Tuesday, September 27, 2005

So ... Where's the Chain of Command?

Okay, the United States Army has prosecuted and jailed all of the troops caught on film abusing prisoners at Abu-Ghraib - including Lynndie England.

What nobody seems to be asking is this: What happened to the chain of command? Why did unit discipline break down so badly? Who set the tone in the unit that allowed this to happen? Why have no officers been held to account for this?

I think the answer is fairly clear - the orders involved came from the highest ranks - with enough "plausible deniability" that nobody in the command structure can be held to account.

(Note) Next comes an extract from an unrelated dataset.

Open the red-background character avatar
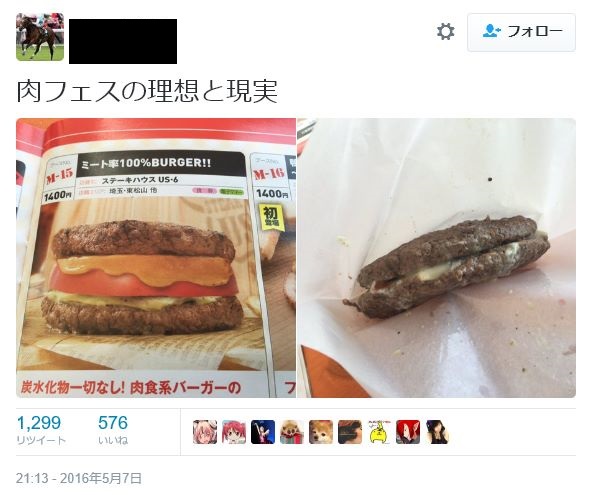This screenshot has height=495, width=593. (x=408, y=431)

With the US self-justifying indefinite detention of people both in its own jails and in Guantanamo Bay (Guano Bay), Cuba under the ambiguous weasel word term "Enemy Combatant", the political leaders have set the tone for the army - "the rules don't apply". In other words - if you can get away with it, do so.

While England, Graner and their compatriots certainly should have known better, and richly deserve the sentences they are now serving, the fact is that if discipline was being properly enforced in the unit at Abu Ghraib, the consequences of mistreating the prisoners would have started for them in the unit stockade in Iraq. Someone, somewhere, gave orders that opened the door to the events at Abu Ghraib. They should be held as culpable - or more so - as Graner, England et. al.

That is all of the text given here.